The output should be every line below that includes the word "agent".

── DATASET RECORDS ──

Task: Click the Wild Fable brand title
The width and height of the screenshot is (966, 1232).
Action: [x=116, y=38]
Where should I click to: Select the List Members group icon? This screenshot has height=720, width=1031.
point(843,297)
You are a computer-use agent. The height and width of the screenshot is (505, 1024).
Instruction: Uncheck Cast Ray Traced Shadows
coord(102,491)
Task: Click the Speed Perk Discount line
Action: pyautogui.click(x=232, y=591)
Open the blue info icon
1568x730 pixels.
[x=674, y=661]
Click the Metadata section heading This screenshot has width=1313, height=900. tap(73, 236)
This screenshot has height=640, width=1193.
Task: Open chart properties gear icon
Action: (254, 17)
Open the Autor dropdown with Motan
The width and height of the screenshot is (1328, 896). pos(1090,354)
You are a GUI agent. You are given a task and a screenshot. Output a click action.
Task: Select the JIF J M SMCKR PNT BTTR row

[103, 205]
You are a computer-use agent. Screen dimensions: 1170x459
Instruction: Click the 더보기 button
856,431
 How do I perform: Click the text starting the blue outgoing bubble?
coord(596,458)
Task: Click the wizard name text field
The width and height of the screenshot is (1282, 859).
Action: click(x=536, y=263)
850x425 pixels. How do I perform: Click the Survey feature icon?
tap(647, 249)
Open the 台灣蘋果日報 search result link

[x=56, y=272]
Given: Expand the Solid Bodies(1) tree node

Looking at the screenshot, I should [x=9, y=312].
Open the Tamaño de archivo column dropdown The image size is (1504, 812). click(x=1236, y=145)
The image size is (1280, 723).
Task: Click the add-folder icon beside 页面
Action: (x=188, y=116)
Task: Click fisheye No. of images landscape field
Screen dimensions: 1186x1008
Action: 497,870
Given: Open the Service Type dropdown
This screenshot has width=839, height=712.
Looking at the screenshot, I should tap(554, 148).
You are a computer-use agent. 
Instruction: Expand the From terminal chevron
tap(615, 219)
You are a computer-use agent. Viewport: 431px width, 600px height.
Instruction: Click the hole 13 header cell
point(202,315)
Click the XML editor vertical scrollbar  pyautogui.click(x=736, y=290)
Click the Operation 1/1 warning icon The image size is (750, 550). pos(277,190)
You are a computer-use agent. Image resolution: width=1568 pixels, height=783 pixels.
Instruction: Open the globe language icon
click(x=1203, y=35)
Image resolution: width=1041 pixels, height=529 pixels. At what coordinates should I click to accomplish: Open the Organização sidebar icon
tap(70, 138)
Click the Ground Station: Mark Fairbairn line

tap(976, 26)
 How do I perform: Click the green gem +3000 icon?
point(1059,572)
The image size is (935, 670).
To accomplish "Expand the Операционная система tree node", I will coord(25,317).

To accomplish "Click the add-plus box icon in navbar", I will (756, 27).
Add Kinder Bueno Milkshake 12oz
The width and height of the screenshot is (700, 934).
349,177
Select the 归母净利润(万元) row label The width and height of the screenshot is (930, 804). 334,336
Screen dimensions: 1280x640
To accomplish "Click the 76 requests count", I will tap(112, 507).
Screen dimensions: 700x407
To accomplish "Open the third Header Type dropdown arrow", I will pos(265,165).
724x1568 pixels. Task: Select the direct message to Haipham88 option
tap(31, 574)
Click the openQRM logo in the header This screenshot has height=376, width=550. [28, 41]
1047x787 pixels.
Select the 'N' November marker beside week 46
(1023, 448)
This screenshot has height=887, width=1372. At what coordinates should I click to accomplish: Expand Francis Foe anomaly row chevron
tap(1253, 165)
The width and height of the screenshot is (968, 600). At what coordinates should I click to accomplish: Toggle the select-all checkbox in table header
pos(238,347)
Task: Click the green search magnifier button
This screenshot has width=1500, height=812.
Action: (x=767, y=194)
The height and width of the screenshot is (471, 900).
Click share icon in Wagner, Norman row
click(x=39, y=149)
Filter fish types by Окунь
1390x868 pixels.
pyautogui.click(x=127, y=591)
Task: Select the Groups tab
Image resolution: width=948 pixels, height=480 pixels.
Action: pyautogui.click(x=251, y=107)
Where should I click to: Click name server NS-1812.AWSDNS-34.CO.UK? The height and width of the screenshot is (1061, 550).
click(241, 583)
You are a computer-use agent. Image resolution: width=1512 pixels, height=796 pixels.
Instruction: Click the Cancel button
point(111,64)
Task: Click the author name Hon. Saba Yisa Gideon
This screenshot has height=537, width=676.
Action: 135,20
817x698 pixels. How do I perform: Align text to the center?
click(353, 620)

───

EXERCISE ANSWER
You are a computer-use agent. The height and width of the screenshot is (505, 1024).
You are a GUI agent. You are given a task and a screenshot. Output a click action.
You are a computer-use agent. Screen dimensions: 1170x459
You are a computer-use agent. 
You are a computer-use agent. Viewport: 431px width, 600px height.
You are a computer-use agent. Image resolution: width=1568 pixels, height=783 pixels.
You are a computer-use agent. Image resolution: width=1512 pixels, height=796 pixels.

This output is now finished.